L‘Hôte spielt in Algerien zu Zeiten, als dies noch eine Kolonie Frankreichs war. Die Hauptperson der Novelle ist Daru, ein in Algerien lebender französischer Volksschullehrer, ein sog. „pied-noir“, der fernab von allen Menschen auf einer Hochebene in der Kabylei in seiner Schule wohnt. Eines Tages sieht er, dass zwei Menschen zu ihm emporsteigen: Balducci, ein älterer Gendarm korsischen Ursprungs aus dem nächsten Dorf und ein Gefangener, der in der Novelle lediglich l'Arabe, der Araber, genannt wird. Dieser hat seinen Cousin getötet und soll wegen bevorstehender Unruhen, die im Zusammenhang mit den Kämpfen um die algerische Unabhängigkeit stehen, in ein anderes Gefängnis verlegt werden. Balducci, der aufgrund der Unruhen umgehend zurückkehren muss, hat den Auftrag, den Araber bei Daru abzuliefern, damit dieser ihn dann wiederum der nächsten Polizeistation in Tinguit ausliefern kann. Daru ist von der Bluttat zwar angewidert, er weigert sich jedoch, den Auftrag anzunehmen und den Araber auszuliefern. Als Balducci ihn nicht umstimmen kann, verlässt er erbost die Schule und überlässt es Daru, wie er mit dem Gefangenen verfährt. Daru bereitet dem Gefangenen ein Abendessen zu und richtet ihm eine Lagerstätte für die Nacht her. Am nächsten Tag machen sich Daru und der Araber in Richtung des Dorfes auf. Nach einem längeren Fußmarsch gelangen sie an eine Weggabelung. Daru stellt den Araber vor die Wahl, entweder zu fliehen und zu den Nomaden zu gehen, die ihn aufnehmen würden nach dem Gesetz der Gastfreundschaft oder freiwillig ins Gefängnis zu gehen.  Daru lässt ihn mit der Entscheidung allein und kehrt um. Als sich Daru aus einiger Entfernung noch einmal umdreht, sieht er, dass der Araber den Weg zum Gefängnis eingeschlagen hat. Zurück in der Schule blickt er wehmütig aus dem Fenster über die Hochebene. Hinter ihm an der Tafel steht geschrieben: „Tu as livré notre frère. Tu paieras.“ – „Du hast unseren Bruder ausgeliefert. Du wirst zahlen.“ Daru fühlt sich in dem Land, das er vormals liebte, so einsam wie nie zuvor.

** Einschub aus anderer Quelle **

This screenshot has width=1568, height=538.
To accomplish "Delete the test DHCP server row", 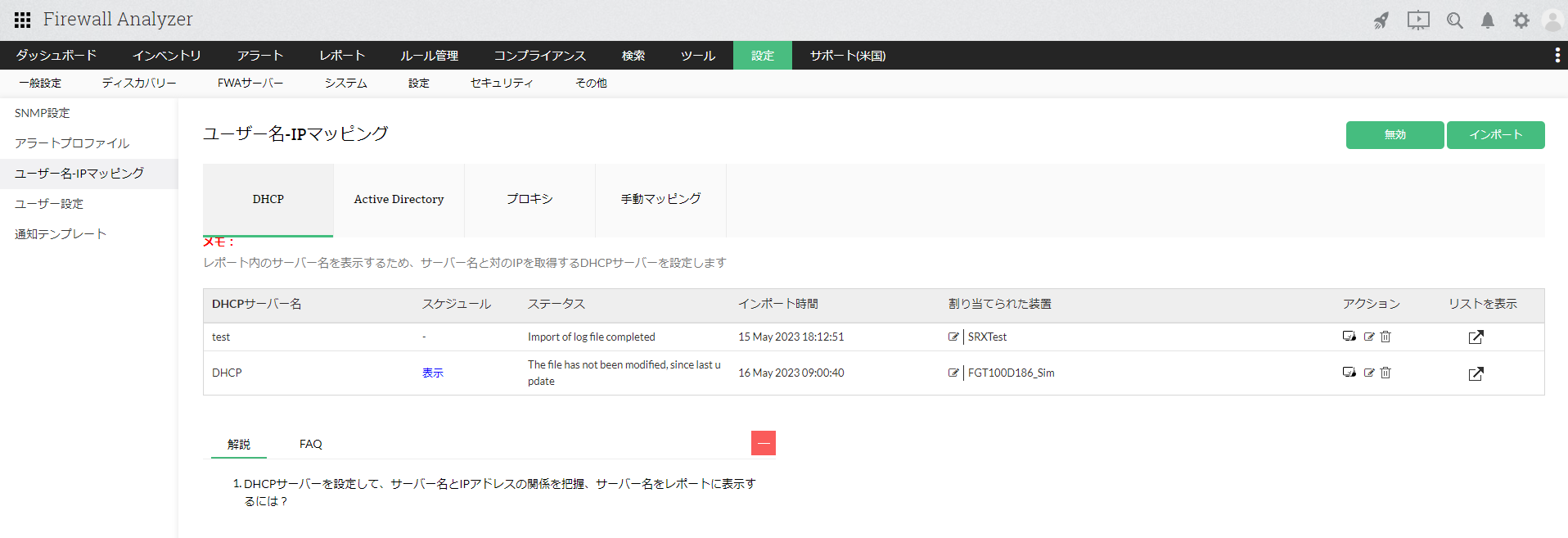I will pos(1386,337).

Natalie Cellier arbeitete mit wenigen Requisiten, lediglich mit einem hohen Sitzhocker, einem Feuerzeug, einem kleineren Seil und einem Revolver. Gelegentliche Änderungen des Lichtes brachten Abwechslung in die Vorstellung. Mal fokussierte sich das helle, warme Licht, welches zuvor die gesamte Bühne erleuchtete, ganz auf sie. Mal wurde es blau, wodurch nachdenkliche Momente untermalt wurden. Hierzu kamen gelegentliche Echoeffekte hinzu, die zu dieser Untermalung beisteuerten.

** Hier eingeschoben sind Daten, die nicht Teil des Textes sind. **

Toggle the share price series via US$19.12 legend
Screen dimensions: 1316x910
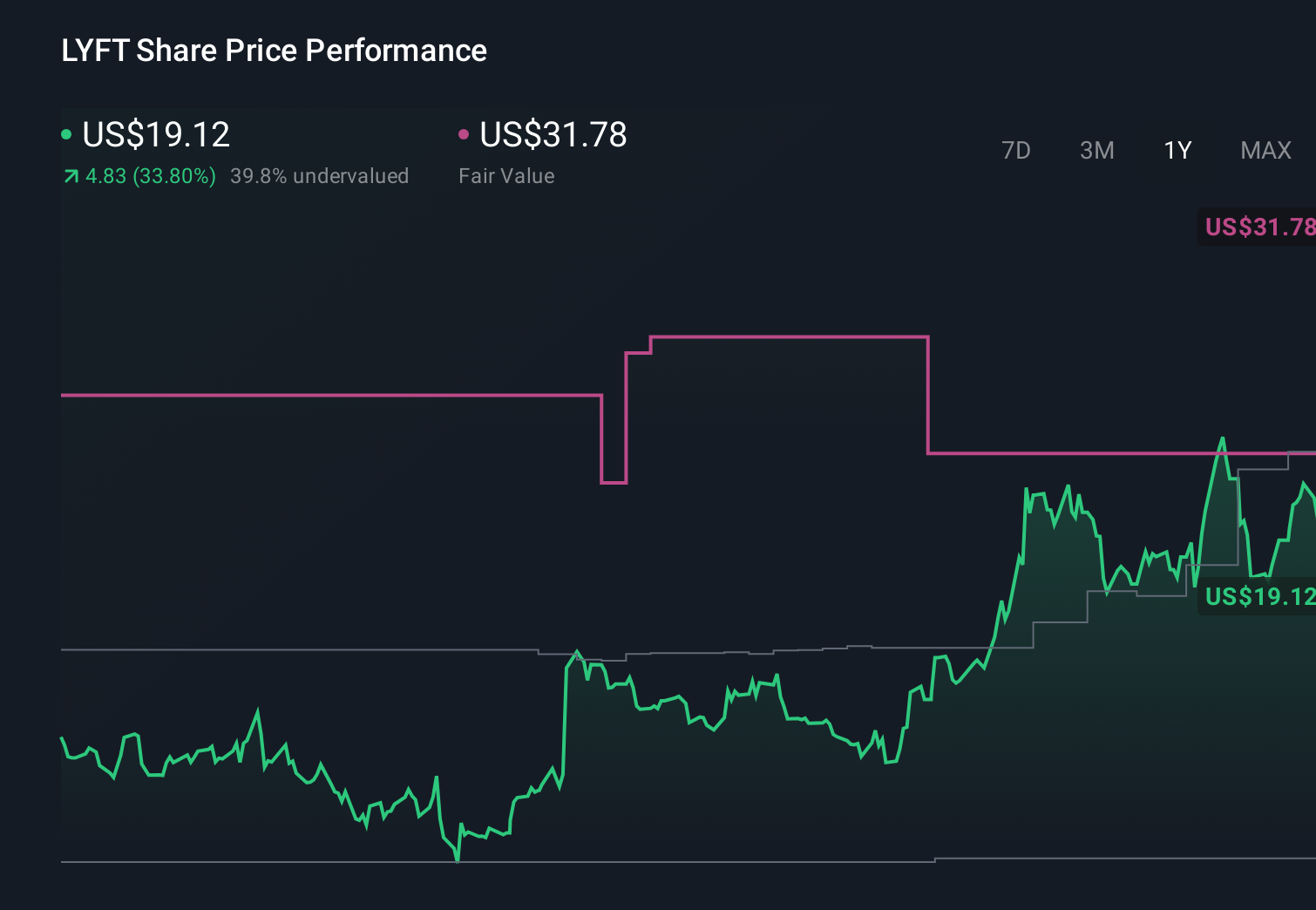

Im Anschluss an die Aufführung trat Cellier mit den Schülerinnen und Schülern in den Dialog über die Inszenierung sowie über den Inhalt der Novelle selbst und Camus‘ Philosophie des Existentialismus. Die rege Beteilung der Schülerinnen und Schüler an diesem Gedankenaustausch mit der Schauspielerin zeugen von ihrem großen Interesse an der französischen Sprache und Literatur.

Alles in allem war es eine gelungene Theatervorführung, die bei den zahlreichen Zuschauern großen Eindruck hinterließ.